Ao deixar para o último dia de seu mandato a decisão de
não extraditar o criminoso italiano Cesare Battisti, imaginando que as
inevitáveis reações negativas de todos os países que repudiam o
terrorismo fossem neutralizadas pelo clima de confraternização das
festas de fim de ano, o ex-presidente Lula agravou um problema jurídico,
institucional e diplomático que começou há dois anos, por causa de uma
desastrada iniciativa do então ministro da Justiça, Tarso Genro. E legou
uma crise a Dilma Rousseff.
Condenado à prisão perpétua pela Justiça italiana como delinquente
comum, por ter assassinado quatro pessoas, Battisti alegou que as mortes
teriam motivação ideológica e se apresentou como ativista político. E,
depois de se esconder na França, tendo sido julgado à revelia, fugiu
para o Brasil, o que levou o governo italiano a pedir sua extradição.
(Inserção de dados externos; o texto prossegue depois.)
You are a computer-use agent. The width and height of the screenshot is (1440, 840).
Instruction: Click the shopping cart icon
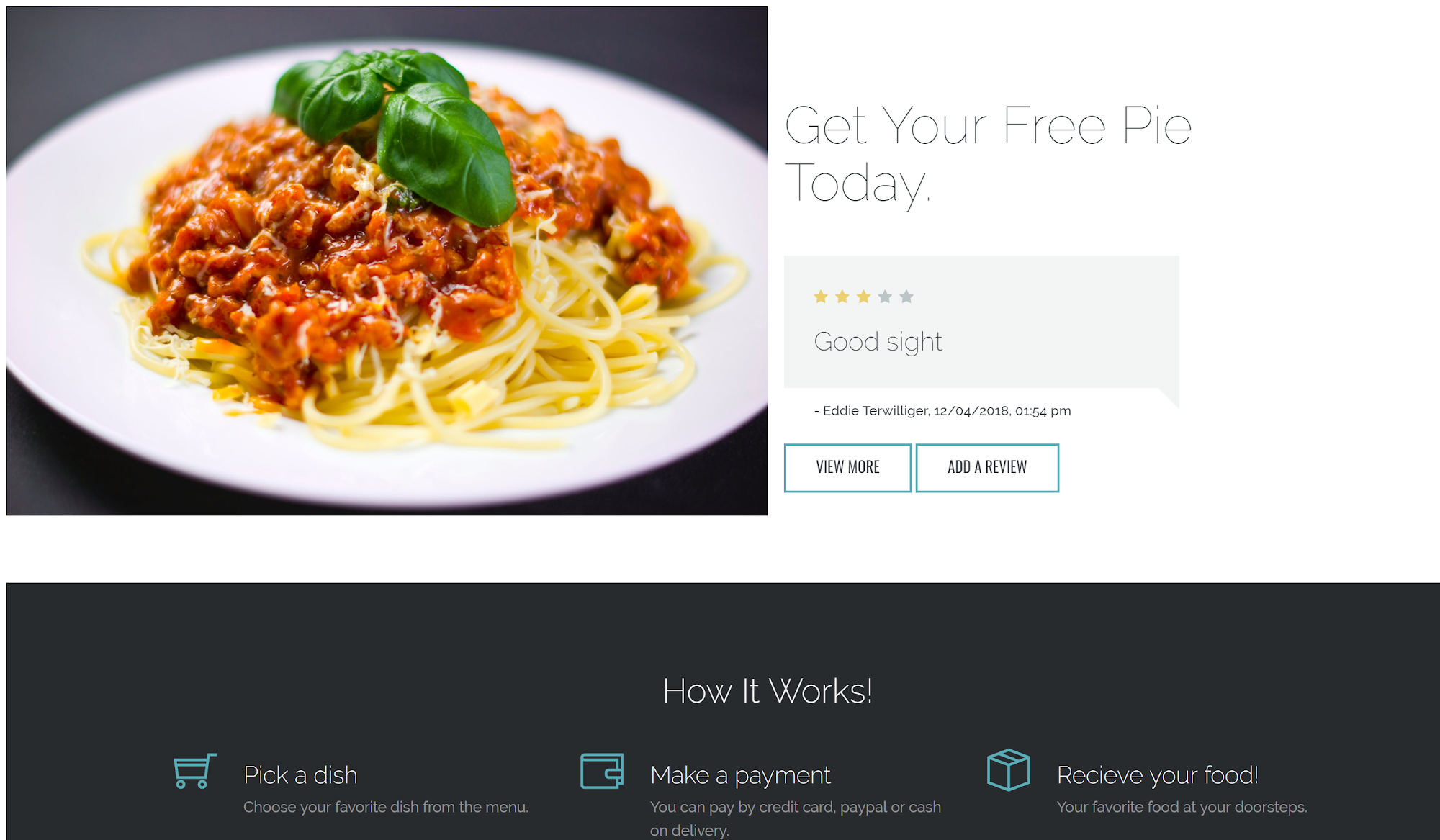coord(194,771)
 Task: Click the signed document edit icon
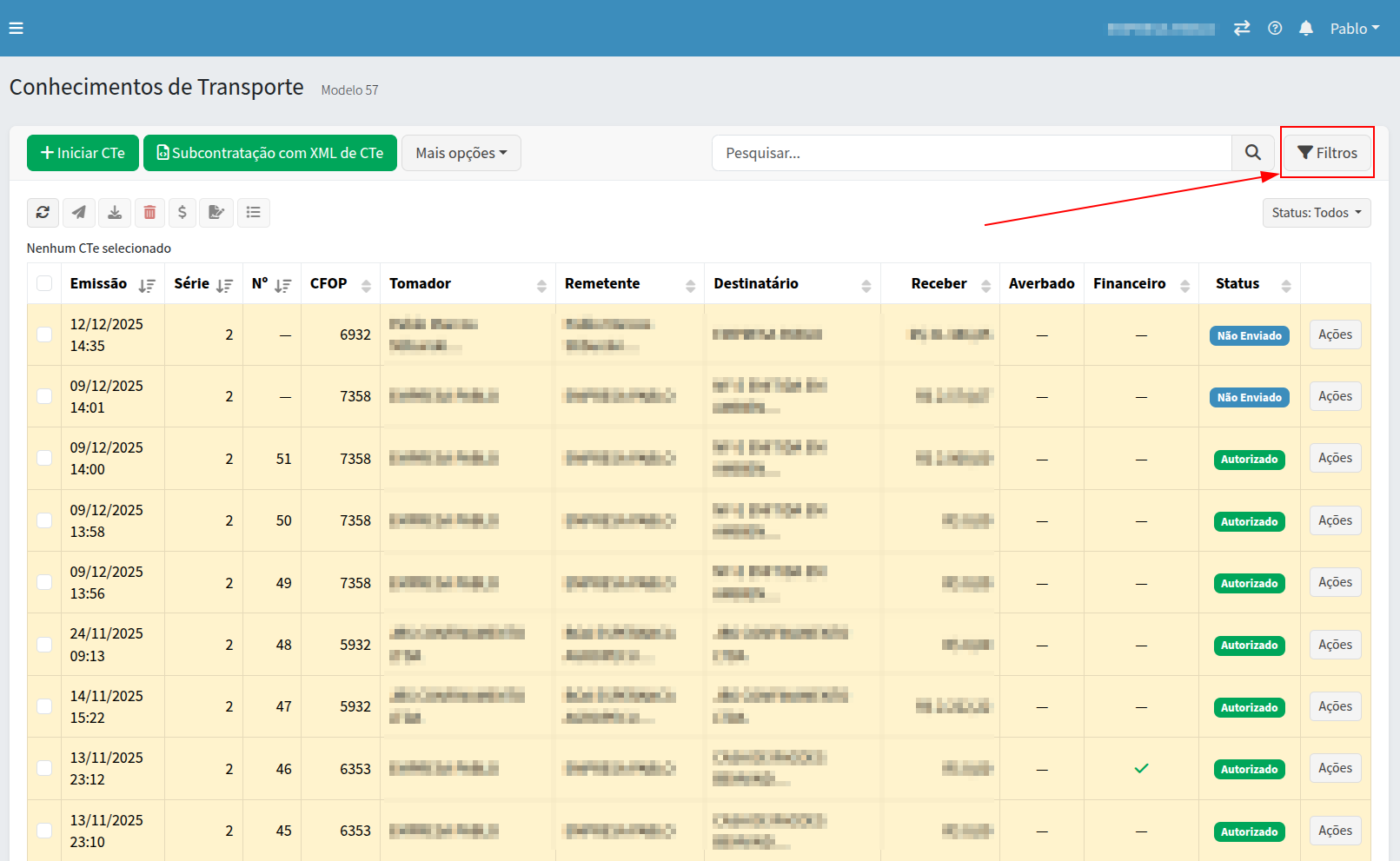coord(216,212)
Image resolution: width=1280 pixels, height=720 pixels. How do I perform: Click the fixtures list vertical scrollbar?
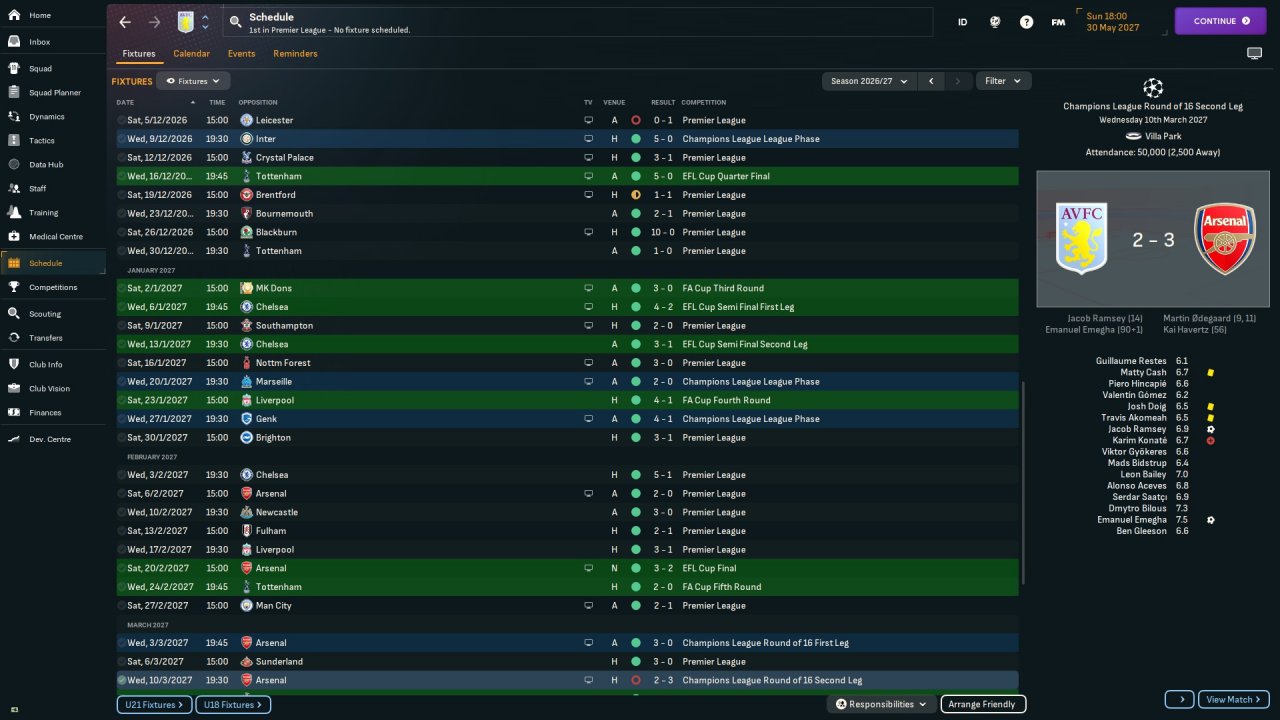(1023, 480)
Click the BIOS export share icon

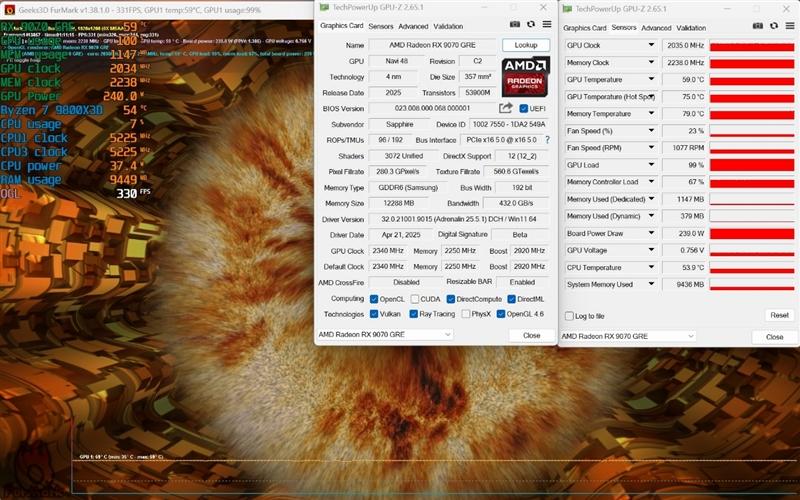[506, 108]
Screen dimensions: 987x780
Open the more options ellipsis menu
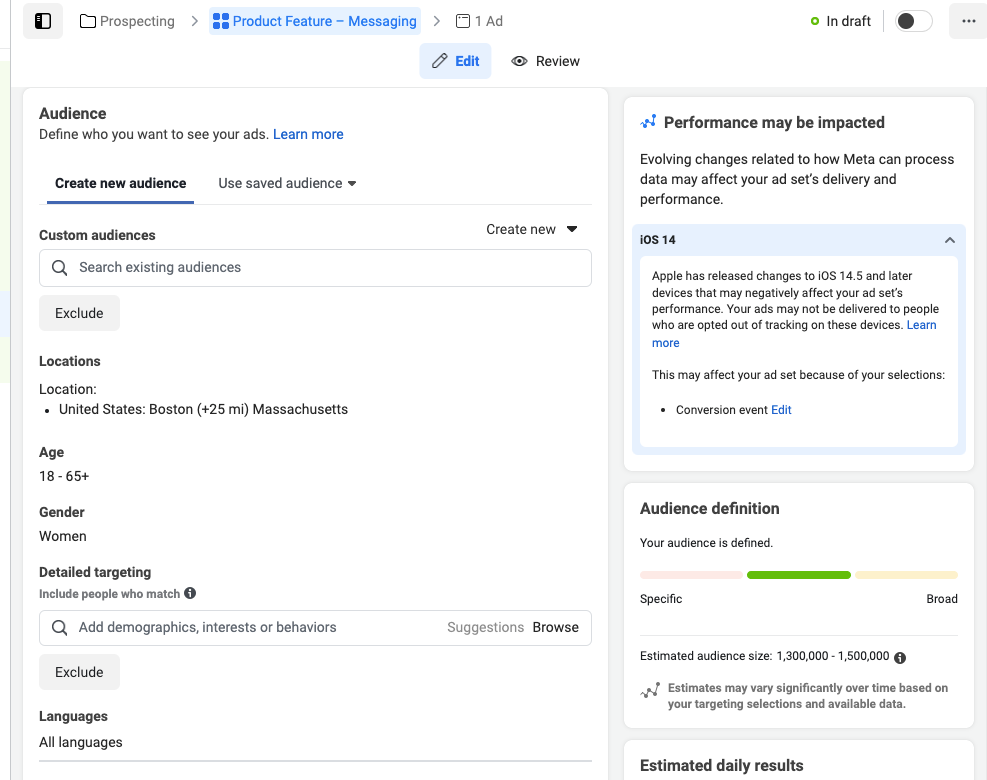966,20
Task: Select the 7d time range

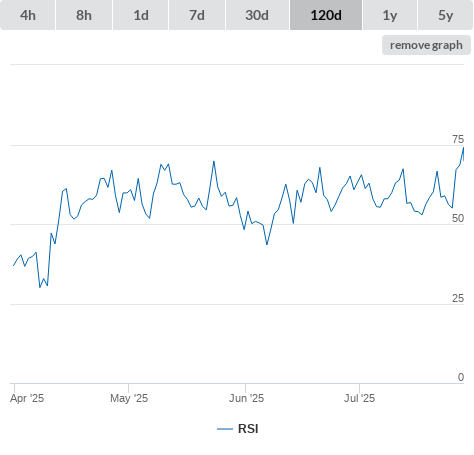Action: (x=197, y=15)
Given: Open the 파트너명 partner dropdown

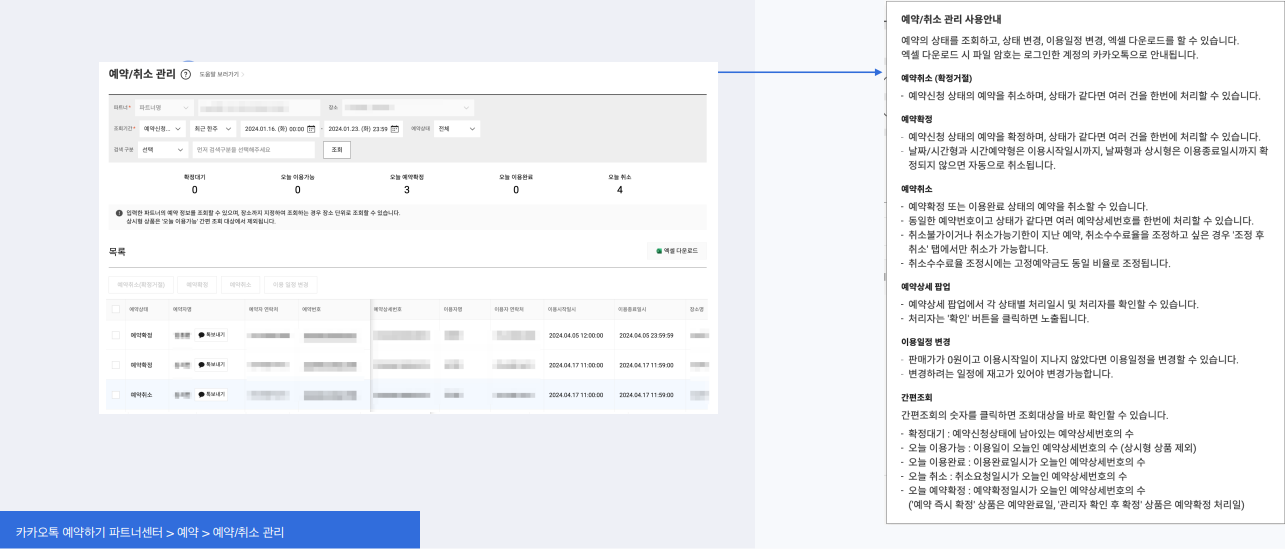Looking at the screenshot, I should coord(163,107).

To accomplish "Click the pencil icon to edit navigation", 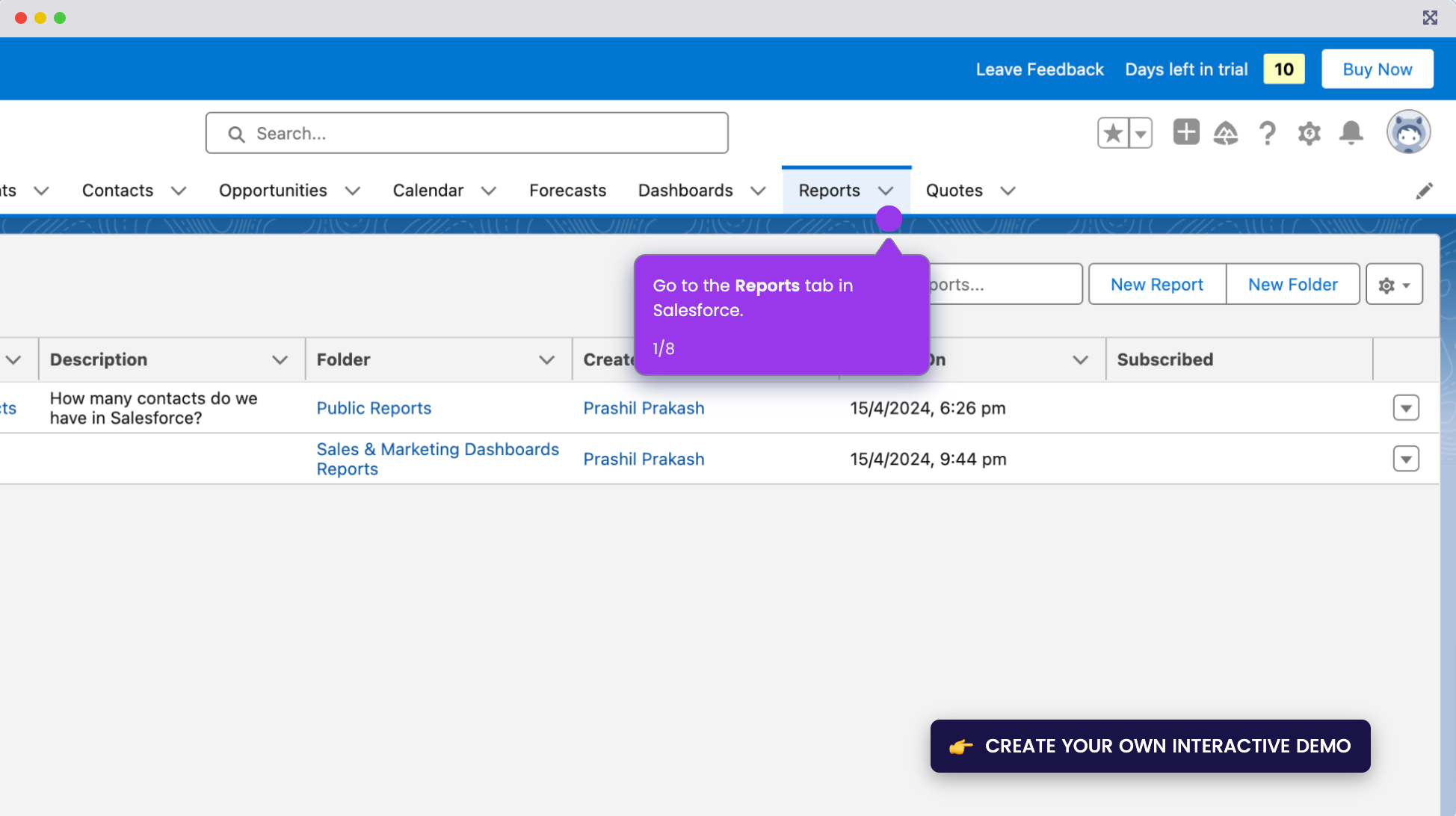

Embora o pedido tenha sido negado pelo Comitê Nacional para os
Refugiados, órgão do Ministério da Justiça, e a Procuradoria-Geral da
República tenha emitido um parecer taxativo, recomendando a extradição
do criminoso italiano, Genro comprou a tese de que ele era militante
político, prometeu conceder o status de refugiado e, numa atitude sem
precedentes, ainda criticou a Justiça italiana.
Classificando a iniciativa de Genro como "grave e ofensiva", o
Ministério de Assuntos Estrangeiros da Itália divulgou nota manifestando
a "indignação de todas as forças políticas parlamentares, assim como da
opinião pública italiana e dos familiares das vítimas dos crimes
praticados por Battisti". Além de convocar o embaixador brasileiro em
Roma, o governo italiano entrou com recurso no Supremo Tribunal Federal
(STF). Genro alegou que Battisti "pode não ter tido direito à própria
defesa, já que foi condenado à revelia" - o que foi refutado pela
chancelaria italiana. Ela lembrou que a Itália vive uma plena democracia
desde o fim da 2.ª Guerra Mundial e acusou o Brasil de contrariar
acordos internacionais de cooperação no combate ao terror.
As tensões aumentaram durante o julgamento do recurso do governo
italiano, pelo STF. Em novembro de 2009, a Corte decidiu - por 5 votos
contra 4 - que Battisti deveria ser extraditado. Mas, ao julgar uma
questão de ordem, ela entendeu que a palavra final caberia ao presidente
da República, que poderia extraditá-lo ou mantê-lo no Brasil. Alegando
que a decisão era confusa, os advogados do governo italiano entraram com
pedido de esclarecimento, perguntando ao STF se Lula teria liberdade
total para decidir ou se seria obrigado a levar em conta o tratado de
extradição firmado pelo Brasil com a Itália, em 1989.
Como em momento algum esse tratado fora invocado durante o
julgamento, o "esclarecimento" acabou abrindo brechas para que os
advogados do governo italiano entrem com novos recursos. Por isso, Lula
adiou ao máximo o anúncio de uma decisão há muito tomada. Para não
desautorizar Genro, desde o início ele deixou claro que concederia asilo
a Battisti. Mas, para evitar desgastes políticos e preocupado com os
recursos que o governo italiano pode impetrar no STF, pediu um parecer à
Advocacia-Geral da União (AGU) e adiou o anúncio da decisão até o
último momento.
Isso deixou a AGU numa posição difícil, uma vez que - como advertem
os especialistas em direito constitucional, penal e internacional -, do
ponto de vista jurídico, o presidente da República não pode, neste caso,
tomar uma decisão que contrarie acordos internacionais. E, se a decisão
for fundada apenas em razões políticas, o STF poderá anulá-la - como
admitiu o ministro Cezar Peluso, em recente entrevista ao Estado. Como
era de esperar, a AGU preparou um parecer político com roupagem
jurídica, dando a Lula a justificativa "técnica" de que precisava para
decidir em favor de Battisti.
O problema, no entanto, continua sem solução. Como do ponto de vista
formal a libertação do criminoso italiano depende de um alvará do STF,
vários ministros da Corte teriam pedido a Peluso que não o expeça e que
submeta a decisão presidencial a exame do plenário. Como o STF só irá se
reunir em fevereiro, Lula assistirá ao desfecho do caso a distância.
Caberá a Dilma Rousseff enfrentar um imbróglio jurídico, institucional e
diplomático cujo desfecho é imprevisível e que lhe pode acarretar
enorme custo político no início de seu mandato.